● **Exercise objective**
Among the entries below, find how many lines carry the word "will" and state only that figure.

● **Dataset**
>>>>>
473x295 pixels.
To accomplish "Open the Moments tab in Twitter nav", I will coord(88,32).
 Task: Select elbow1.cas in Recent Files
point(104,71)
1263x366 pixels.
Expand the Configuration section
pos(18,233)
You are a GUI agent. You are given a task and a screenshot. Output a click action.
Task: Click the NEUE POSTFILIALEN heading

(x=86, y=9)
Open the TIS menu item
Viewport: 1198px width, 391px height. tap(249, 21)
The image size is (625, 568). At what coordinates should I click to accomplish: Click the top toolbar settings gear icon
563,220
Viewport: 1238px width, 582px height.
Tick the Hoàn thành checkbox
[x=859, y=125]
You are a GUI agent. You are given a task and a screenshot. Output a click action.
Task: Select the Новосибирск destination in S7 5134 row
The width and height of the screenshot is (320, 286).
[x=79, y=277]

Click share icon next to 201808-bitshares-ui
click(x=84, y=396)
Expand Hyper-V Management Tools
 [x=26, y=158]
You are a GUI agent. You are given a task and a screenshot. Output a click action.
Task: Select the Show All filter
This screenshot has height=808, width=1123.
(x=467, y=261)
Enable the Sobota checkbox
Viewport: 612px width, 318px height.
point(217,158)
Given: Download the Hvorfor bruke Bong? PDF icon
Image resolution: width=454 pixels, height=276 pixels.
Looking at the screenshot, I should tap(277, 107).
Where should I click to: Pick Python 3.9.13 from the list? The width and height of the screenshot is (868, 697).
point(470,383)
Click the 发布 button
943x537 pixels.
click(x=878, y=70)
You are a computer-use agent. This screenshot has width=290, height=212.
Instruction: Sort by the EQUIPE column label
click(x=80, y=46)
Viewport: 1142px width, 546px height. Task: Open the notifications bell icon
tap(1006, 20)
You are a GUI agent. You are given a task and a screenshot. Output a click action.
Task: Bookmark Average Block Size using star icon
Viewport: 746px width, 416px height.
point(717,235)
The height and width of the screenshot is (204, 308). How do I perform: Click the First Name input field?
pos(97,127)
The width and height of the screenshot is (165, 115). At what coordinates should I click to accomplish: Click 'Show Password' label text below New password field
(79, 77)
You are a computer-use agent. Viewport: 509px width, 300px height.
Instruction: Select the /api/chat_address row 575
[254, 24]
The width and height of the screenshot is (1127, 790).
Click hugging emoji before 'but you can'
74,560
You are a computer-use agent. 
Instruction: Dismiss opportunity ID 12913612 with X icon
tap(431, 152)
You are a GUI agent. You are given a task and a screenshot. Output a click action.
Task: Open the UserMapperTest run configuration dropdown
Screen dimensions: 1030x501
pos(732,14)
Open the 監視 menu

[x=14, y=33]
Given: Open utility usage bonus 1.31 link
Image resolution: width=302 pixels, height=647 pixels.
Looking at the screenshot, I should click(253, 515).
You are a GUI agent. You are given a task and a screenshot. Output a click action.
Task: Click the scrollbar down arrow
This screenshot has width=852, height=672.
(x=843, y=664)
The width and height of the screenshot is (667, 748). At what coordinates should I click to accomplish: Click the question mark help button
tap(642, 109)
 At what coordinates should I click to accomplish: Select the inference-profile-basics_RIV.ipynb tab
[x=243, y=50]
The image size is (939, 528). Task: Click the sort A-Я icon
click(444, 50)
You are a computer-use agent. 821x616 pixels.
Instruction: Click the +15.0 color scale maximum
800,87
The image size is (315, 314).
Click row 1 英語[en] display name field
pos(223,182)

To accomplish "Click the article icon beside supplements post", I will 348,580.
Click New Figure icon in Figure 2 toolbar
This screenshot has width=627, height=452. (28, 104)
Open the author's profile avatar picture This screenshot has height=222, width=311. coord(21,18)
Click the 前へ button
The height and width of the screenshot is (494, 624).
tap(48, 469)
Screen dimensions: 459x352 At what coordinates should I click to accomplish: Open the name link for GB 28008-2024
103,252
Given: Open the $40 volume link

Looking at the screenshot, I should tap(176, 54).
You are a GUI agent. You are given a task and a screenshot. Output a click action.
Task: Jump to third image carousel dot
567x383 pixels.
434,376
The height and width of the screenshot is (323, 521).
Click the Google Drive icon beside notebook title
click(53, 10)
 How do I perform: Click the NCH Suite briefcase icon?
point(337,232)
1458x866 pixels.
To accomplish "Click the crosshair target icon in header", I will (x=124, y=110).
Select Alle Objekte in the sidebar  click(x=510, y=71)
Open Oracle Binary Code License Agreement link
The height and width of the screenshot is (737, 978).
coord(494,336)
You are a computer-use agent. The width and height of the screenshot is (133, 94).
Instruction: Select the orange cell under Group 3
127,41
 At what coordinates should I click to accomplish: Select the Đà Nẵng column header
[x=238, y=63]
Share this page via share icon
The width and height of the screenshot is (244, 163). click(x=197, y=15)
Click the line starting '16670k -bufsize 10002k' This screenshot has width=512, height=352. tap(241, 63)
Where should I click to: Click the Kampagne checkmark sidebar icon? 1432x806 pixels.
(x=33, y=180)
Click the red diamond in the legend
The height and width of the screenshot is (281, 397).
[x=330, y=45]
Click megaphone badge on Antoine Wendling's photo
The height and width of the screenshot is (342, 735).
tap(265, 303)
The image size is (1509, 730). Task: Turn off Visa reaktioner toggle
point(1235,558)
<<<<<
● **Written response**
3